Excerpted records:
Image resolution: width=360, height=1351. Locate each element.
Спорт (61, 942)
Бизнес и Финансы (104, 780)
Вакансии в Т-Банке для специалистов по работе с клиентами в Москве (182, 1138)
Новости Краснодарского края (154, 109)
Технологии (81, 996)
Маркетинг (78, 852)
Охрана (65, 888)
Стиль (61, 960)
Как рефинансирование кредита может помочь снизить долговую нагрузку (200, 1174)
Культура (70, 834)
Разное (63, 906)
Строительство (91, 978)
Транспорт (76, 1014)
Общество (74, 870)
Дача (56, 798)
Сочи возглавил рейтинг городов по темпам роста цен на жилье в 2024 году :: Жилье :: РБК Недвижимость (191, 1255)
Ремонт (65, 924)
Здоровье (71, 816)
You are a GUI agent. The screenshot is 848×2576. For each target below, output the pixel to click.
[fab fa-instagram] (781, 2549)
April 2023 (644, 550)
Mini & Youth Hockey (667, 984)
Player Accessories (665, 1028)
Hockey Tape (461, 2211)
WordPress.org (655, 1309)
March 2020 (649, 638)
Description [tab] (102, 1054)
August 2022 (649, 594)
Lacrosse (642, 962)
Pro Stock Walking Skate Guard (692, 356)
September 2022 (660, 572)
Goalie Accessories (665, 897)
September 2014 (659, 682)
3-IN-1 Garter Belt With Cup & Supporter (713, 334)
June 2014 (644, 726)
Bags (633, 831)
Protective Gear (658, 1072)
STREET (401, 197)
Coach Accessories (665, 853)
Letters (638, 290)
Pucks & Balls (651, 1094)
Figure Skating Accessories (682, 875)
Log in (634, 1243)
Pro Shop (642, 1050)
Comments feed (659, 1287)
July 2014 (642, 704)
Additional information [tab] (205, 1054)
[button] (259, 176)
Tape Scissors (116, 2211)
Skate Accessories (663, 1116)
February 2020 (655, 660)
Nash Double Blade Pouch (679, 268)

Assignment:
Beginning with the very first line of the material, please return exactly each line down to and including the one with "Здоровье (71, 816)".

Solution:
Image resolution: width=360, height=1351. Locate each element.
Спорт (61, 942)
Бизнес и Финансы (104, 780)
Вакансии в Т-Банке для специалистов по работе с клиентами в Москве (182, 1138)
Новости Краснодарского края (154, 109)
Технологии (81, 996)
Маркетинг (78, 852)
Охрана (65, 888)
Стиль (61, 960)
Как рефинансирование кредита может помочь снизить долговую нагрузку (200, 1174)
Культура (70, 834)
Разное (63, 906)
Строительство (91, 978)
Транспорт (76, 1014)
Общество (74, 870)
Дача (56, 798)
Сочи возглавил рейтинг городов по темпам роста цен на жилье в 2024 году :: Жилье :: РБК Недвижимость (191, 1255)
Ремонт (65, 924)
Здоровье (71, 816)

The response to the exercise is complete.